[[ SUPPLIED DATA, beginning ]]
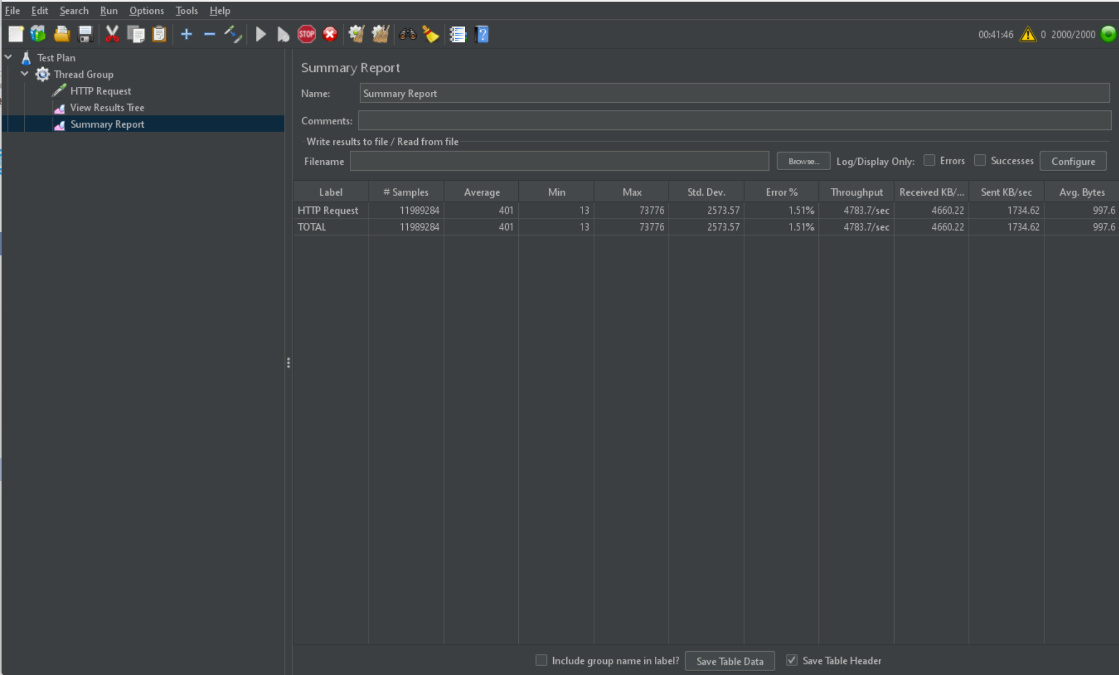The height and width of the screenshot is (675, 1119).
Task: Click the Function Helper list icon
Action: point(458,34)
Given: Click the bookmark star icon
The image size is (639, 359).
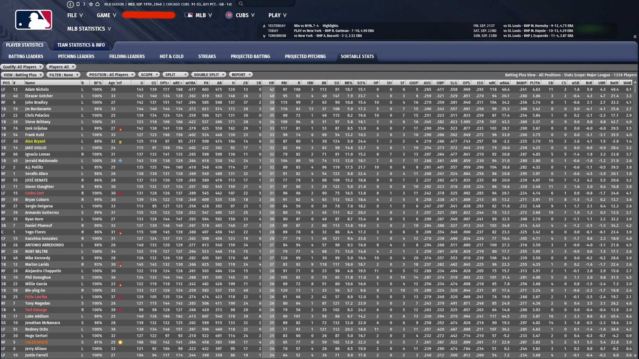Looking at the screenshot, I should 91,4.
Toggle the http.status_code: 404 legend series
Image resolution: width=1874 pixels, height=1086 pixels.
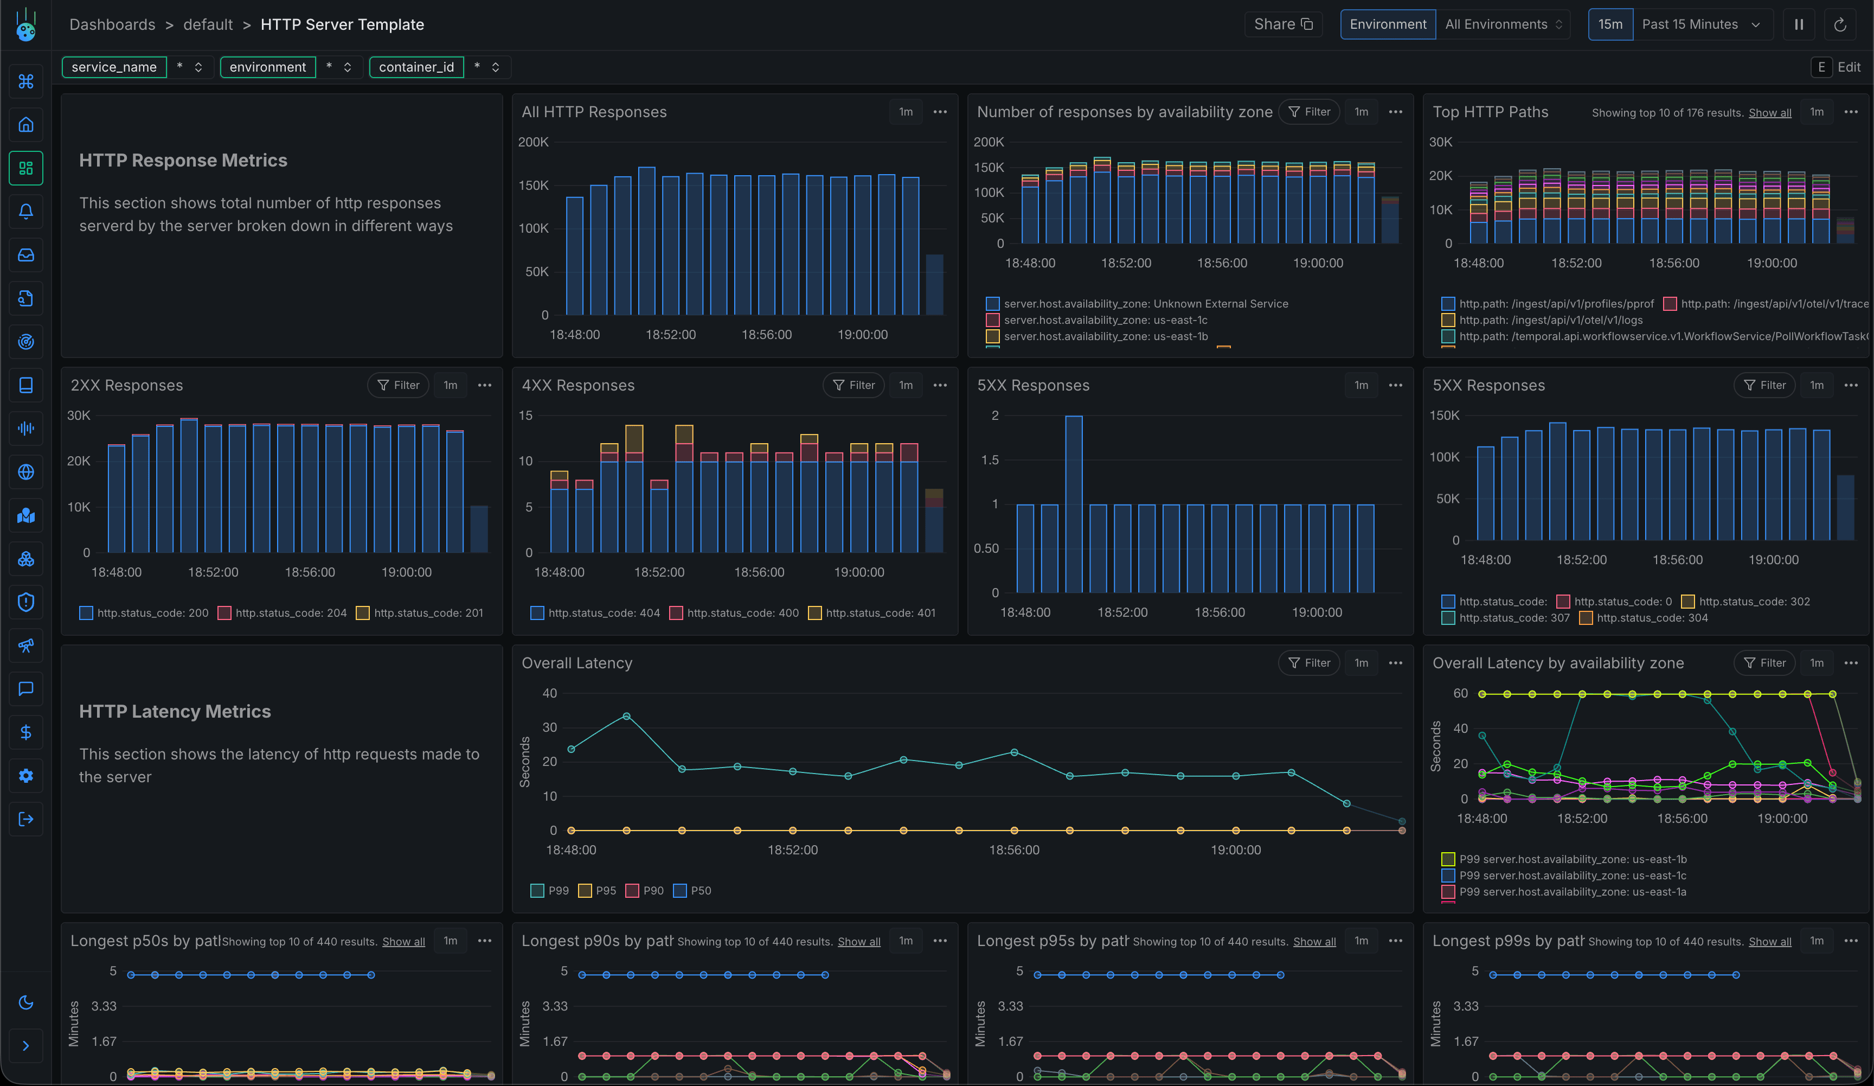click(x=602, y=613)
[[ SUPPLIED DATA, end ]]
= WORK ITEM =
Leave out the pictures, and extract exactly the lines from the one with "Toggle the http.status_code: 404" through the end of the records, both ends included.

= OUTPUT OF THE TASK =
Toggle the http.status_code: 404 legend series
Image resolution: width=1874 pixels, height=1086 pixels.
click(x=602, y=613)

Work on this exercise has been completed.